JR & JC: The line between subject and photograph is always blurred. The sign is the photo, and the photo is the sign, and the location is the site, and the gallery is the site. What’s interesting, hopefully, about these photos is that they’re both. If someones asks us if the photos are documentation, we say, ‘Yes.’

Photos are always documentation.

-7CK: Do you already have a locale where you will situate #UC!*&+% (Joel Ross, 2012) should it go unsold?

JR & JC: No, we decided that we’ll site and photograph that piece in Texas, but we haven’t found a location yet.

CK: If it sells as a sculpture, will it not also exist in the form of a photograph (i.e., other than as documentation of the sculpture in the exhibition)?

JR & JC: In that case, we will probably make a second version that is modified in some way. Trying something a little different. We very often make two or three versions of these things and don’t always show them, just destroy some of them.

CK: I’m also interested in the role of collaboration if it becomes a photograph, and in how a single work can straddle both solo and collaborative enterprises.

JR & JC: For us, the best way to explain that is to go back to the music analogy.
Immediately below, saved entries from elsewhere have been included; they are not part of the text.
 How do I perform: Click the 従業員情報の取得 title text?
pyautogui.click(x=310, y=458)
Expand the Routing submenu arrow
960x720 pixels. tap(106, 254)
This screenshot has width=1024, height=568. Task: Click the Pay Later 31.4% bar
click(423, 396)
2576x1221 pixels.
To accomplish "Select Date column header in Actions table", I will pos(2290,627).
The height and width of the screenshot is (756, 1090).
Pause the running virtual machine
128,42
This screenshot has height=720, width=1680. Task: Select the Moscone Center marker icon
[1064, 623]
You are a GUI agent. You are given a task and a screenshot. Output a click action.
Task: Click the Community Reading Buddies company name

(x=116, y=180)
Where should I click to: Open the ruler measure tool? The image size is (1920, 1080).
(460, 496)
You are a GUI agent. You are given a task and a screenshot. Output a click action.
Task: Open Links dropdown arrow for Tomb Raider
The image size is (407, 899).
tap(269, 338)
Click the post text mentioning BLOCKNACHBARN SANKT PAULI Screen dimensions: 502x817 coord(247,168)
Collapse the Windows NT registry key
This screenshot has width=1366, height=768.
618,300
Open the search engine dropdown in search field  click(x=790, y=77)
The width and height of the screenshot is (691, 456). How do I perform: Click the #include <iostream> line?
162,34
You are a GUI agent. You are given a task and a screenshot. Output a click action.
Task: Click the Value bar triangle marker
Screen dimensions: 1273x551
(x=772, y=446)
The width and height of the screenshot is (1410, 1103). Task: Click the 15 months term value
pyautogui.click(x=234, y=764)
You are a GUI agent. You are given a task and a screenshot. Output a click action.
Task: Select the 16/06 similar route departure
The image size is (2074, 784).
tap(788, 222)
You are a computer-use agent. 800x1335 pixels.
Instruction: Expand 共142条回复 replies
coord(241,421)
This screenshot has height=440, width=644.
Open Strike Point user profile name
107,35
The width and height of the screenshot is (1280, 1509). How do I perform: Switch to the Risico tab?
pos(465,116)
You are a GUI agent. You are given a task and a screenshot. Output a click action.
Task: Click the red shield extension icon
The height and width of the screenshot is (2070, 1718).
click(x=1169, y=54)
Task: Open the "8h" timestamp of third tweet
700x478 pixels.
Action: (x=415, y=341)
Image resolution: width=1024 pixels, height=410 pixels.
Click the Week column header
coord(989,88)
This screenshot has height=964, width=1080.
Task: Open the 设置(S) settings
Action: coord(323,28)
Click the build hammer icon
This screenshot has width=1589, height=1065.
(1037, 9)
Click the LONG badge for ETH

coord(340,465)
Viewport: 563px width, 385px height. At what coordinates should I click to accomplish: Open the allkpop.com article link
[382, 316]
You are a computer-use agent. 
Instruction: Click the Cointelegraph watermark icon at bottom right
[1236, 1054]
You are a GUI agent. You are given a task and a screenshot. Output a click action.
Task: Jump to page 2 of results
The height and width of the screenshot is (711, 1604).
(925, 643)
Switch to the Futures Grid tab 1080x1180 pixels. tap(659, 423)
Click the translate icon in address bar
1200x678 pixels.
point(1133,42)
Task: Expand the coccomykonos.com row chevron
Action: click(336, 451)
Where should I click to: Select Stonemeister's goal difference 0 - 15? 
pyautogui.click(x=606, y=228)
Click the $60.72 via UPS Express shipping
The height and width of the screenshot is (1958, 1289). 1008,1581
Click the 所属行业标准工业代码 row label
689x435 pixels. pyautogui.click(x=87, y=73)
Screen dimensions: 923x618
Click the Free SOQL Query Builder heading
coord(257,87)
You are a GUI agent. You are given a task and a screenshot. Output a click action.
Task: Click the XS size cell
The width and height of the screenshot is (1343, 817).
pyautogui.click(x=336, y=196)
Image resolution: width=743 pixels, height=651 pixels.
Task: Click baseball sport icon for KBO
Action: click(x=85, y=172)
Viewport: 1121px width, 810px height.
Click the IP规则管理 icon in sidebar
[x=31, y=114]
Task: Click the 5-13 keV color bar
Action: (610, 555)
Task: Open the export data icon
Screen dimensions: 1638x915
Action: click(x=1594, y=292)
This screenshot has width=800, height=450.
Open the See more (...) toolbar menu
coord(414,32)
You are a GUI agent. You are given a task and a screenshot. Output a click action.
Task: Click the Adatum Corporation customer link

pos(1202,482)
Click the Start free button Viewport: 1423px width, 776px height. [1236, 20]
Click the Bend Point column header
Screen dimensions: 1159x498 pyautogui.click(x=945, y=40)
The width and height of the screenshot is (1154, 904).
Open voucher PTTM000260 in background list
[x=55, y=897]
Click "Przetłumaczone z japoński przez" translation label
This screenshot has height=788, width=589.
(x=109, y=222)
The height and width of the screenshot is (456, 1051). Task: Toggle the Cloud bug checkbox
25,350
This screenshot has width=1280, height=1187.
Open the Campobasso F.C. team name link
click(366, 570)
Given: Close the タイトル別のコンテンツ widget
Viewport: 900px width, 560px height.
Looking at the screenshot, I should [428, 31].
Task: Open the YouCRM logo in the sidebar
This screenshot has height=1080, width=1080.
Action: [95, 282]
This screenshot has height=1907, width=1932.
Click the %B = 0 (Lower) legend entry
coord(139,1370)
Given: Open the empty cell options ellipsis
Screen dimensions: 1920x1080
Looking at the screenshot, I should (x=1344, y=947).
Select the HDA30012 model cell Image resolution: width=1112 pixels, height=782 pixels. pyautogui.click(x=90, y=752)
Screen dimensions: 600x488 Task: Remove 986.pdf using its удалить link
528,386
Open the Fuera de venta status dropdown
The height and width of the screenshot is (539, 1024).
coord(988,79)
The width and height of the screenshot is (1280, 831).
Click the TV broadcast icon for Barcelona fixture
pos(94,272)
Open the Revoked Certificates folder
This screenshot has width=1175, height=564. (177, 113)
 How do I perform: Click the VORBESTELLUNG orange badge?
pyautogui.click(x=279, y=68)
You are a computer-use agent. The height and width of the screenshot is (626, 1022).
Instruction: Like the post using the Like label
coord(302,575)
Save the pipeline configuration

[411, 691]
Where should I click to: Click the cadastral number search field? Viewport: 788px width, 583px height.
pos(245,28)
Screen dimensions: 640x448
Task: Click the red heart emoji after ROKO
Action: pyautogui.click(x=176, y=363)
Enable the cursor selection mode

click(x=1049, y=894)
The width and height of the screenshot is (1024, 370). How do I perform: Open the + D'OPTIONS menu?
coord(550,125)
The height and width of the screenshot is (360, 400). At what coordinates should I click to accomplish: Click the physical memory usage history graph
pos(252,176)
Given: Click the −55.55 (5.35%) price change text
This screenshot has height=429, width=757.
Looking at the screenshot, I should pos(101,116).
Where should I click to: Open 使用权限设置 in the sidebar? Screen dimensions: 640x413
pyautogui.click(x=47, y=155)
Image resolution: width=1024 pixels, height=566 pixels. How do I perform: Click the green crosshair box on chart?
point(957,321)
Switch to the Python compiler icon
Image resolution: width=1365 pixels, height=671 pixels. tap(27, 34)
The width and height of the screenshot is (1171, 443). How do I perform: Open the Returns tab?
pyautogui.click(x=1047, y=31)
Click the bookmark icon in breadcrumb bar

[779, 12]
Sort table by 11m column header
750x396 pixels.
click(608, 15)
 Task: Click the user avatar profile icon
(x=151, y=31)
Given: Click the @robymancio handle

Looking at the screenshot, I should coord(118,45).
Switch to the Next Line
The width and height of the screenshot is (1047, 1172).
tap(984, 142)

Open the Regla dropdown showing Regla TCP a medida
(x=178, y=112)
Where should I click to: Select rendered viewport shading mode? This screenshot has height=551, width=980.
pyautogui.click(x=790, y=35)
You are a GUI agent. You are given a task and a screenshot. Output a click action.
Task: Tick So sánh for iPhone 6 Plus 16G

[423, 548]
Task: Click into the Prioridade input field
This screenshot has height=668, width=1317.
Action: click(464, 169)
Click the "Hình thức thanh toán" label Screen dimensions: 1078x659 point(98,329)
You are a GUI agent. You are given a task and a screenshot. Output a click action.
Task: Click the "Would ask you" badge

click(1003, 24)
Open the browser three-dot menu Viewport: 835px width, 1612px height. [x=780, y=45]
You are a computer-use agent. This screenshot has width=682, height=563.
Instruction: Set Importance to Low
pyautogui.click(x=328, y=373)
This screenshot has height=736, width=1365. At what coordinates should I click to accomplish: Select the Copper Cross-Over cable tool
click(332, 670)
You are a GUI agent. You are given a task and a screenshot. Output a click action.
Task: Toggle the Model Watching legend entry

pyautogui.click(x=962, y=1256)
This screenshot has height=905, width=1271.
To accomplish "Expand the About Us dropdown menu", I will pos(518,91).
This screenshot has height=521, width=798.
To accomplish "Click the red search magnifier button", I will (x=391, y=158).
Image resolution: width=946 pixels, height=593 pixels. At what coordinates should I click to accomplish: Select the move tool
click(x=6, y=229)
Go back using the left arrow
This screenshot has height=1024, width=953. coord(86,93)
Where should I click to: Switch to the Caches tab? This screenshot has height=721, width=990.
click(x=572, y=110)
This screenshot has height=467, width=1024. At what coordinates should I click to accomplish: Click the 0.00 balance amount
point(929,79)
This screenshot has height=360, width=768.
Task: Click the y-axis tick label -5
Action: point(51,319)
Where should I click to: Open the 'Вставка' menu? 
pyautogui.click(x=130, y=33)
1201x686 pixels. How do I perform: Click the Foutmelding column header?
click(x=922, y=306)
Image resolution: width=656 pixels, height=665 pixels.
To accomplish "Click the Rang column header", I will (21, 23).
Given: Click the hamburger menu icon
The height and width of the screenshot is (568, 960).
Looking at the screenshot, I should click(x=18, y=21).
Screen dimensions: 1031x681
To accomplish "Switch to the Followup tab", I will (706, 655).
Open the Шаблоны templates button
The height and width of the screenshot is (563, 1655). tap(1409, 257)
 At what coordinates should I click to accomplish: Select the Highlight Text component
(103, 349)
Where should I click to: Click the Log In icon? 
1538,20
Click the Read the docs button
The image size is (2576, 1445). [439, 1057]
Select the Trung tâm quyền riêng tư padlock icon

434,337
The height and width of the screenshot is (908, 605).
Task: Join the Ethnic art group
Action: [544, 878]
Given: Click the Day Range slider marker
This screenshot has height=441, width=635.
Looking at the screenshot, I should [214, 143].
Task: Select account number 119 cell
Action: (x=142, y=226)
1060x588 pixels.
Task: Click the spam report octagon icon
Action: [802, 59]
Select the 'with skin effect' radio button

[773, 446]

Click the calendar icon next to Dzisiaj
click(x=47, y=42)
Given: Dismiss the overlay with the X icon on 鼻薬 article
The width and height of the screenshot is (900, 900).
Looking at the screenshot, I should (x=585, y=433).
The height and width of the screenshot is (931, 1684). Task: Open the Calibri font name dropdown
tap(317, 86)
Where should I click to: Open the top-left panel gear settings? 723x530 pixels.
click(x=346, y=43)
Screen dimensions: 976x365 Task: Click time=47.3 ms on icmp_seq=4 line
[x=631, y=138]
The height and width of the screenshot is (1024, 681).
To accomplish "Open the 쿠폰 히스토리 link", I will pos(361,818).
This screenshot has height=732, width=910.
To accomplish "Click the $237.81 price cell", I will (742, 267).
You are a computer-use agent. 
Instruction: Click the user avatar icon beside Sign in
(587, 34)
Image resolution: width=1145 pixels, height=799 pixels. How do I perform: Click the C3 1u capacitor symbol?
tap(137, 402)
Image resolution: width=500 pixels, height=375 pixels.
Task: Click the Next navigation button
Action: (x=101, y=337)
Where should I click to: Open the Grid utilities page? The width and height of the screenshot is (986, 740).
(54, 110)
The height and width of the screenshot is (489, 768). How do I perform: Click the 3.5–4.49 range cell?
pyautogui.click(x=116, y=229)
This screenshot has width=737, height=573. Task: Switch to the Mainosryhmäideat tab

Joel occasionally writes a song and takes it to Jason, but we usually end up changing it pretty radically before recording it.

CK:  I appreciate how Torture Sounds Incredible (Joel Ross, 2006, installed offsite: 1619 E. Cesar Chavez St., Austin), like other works in the show, engages politics, world affairs, and news events, while remaining open-ended. Placing torture in the bracket of “sex, drugs, and rock & roll” offers compelling commentary on US misdeeds (to say the least) and specifically on Abu Ghraib. Especially given that you “received a discharge from the United States Marine Corps in 1984,” I am excited to learn more about your choice to address the subject of torture and the context of the particular work.

JR & JC: A little personal background, which may or may not be interesting in relation to this piece: Joel was in the Marines, and his father was a cop. Jason’s grandfather was a cop. We’re very interested in hitting all of those notes that you mention above and Dorota mentions in her review.

CK: The project is now on site in Austin. Where did you first install it (and was it conceptualized specifically for that locale) and what has been its exhibition history?

JR & JC: The piece was not designed originally for that site, or with any particular space in mind. It has been shown previously only in gallery settings, in Miami and a couple of times in Chicago. We’ve always wanted to find a street location for the piece. A lot of different people have tried to find places for it but, because the language is so provocative, we’ve never been able to seal anything until now.

The politics can come off as “murky” because the text is so clipped, with no clue about the owner of the voice. It makes it difficult for the viewer to definitively establish the author. The voice keeps getting away from you. The language won’t stand still. It is the fact that the language repeatedly flips from positive to negative that gives it its charge. That makes a lot of people uncomfortable. Artists are often most interested in operating in those places where language gets overloaded.

One of the things we like best about the piece is that the sign is lush and visually appealing but one can’t look at it for very long before the mind chimes in with an unpleasant soundtrack of screaming. It’s a filmmaker’s trick to establish a feeling with the sound of something rather than the image of something. We’re looking at a closed door but we’re hearing sounds of extreme distress. Essentially, activating everyone’s horror with their own worst idea of what torture is.

At the end of the day, torture is pornographic. It is brutal. There’s a reason why we still torture people, and it doesn’t have anything to do with getting information from them.

[Editor’s note: a few days after this interview, the large window at Okay Mountain Gallery in Austin, where Ross and Creps’ piece “Torture Sounds Incredible” is sited, was smashed by unknown persons using a nearby cinderblock. The piece was undamaged.]